Ce n’est pas un sujet bien connu, mais le “Mécanisme international impartial et indépendant ” qui a été établi par les Nations Unies pour enquêter sur les crimes de guerre en Syrie possède des documents sur les personnes impliquées dans les crimes. Ils transmettent les dossiers qu’ils détiennent uniquement aux procureurs d’un pays ou aux procureurs de la CPI. Ce mécanisme n’a pas seulement pour mandat de documenter les crimes de guerre commis par le régime syrien et des organisations comme l’EI, mais aussi d’enquêter sur les crimes de guerre perpétrés par la Turquie ou des groupes alliés dans le nord-est du pays.

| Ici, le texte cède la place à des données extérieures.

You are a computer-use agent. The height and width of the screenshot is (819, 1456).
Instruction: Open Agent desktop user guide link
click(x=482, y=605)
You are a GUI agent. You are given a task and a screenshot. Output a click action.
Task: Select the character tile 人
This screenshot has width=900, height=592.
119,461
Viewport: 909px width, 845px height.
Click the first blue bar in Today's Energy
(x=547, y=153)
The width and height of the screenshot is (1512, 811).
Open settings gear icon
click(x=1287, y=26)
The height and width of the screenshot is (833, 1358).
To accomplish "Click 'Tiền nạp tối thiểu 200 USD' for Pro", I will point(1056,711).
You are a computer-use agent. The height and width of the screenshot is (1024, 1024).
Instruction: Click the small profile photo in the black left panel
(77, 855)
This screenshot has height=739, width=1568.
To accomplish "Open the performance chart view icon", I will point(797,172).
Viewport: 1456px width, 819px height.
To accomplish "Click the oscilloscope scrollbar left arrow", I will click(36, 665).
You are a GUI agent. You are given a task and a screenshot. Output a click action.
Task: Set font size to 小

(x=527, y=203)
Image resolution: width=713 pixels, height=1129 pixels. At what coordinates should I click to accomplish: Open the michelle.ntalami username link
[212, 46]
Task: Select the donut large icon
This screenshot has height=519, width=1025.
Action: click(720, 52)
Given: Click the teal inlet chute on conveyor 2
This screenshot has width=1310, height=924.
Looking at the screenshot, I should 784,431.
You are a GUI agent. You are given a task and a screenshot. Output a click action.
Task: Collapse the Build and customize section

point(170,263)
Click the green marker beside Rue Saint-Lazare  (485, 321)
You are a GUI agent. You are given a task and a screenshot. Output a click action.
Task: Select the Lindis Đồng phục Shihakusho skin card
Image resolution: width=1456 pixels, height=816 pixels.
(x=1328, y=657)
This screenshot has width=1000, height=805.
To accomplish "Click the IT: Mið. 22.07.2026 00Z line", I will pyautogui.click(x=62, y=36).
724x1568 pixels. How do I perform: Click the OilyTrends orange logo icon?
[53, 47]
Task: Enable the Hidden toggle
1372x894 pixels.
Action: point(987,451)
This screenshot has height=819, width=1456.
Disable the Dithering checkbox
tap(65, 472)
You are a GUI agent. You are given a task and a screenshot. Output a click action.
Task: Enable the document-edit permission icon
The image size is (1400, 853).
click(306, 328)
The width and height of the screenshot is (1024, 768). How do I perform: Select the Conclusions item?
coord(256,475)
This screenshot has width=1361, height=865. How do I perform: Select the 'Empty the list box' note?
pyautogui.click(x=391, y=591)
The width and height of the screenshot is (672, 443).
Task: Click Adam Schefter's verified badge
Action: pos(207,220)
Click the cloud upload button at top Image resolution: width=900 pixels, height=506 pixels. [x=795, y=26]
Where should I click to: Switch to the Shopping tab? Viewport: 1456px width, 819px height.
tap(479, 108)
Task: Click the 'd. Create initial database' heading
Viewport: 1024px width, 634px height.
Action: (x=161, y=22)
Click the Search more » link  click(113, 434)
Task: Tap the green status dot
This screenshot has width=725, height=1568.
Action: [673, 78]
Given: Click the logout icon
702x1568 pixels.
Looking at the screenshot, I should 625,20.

D’autre part, les crimes de la Turquie contre les Kurdes ne doivent pas se limiter à la seule Syrie. L’État turc mène une guerre contre les Kurdes sur son territoire depuis de nombreuses années. Il n’y a pas de mécanisme international pour cela parce que les incidents se déroulent à l’intérieur des frontières de la Turquie. Cependant, ce qui se passe là-bas constitue effectivement une violation grave des droits de l’homme.

La Turquie étant partie à la Convention européenne des droits de l’homme, une requête pourrait être déposée auprès de la Cour européenne des droits de l’homme. Vous vous en souvenez peut-être, la Cour de justice a condamné l’Angleterre et les Pays-Bas pour les crimes commis lors de l’invasion de l’Irak en 2003. La Cour a ainsi précisé que les États parties à la Convention européenne des droits de l’homme ne peuvent contrevenir aux conventions bien que l’Irak ne soit pas partie à la Convention. Si les terres envahies appartiennent à un État non partie mais sont sous le contrôle d’un État partie, les conventions peuvent encore être appliquées selon la Cour de justice.

La Syrie n’est pas partie à la Convention européenne des droits de l’homme, mais la Turquie l’est. Ainsi, les familles des personnes exécutées dans le nord-est de la Syrie, ou les familles des combattants qui y ont été faits prisonniers, peuvent saisir la CEDH. Ces demandes doivent être déposées non pas par des institutions kurdes mais par des particuliers. Ces personnes ne peuvent pas s’adresser à la CPI parce que ni la Turquie ni la Syrie n’y sont parties.

Si la question est de savoir si Erdoğan pourrait être jugé, une enquête pourrait être ouverte contre lui une fois son mandat de président terminé.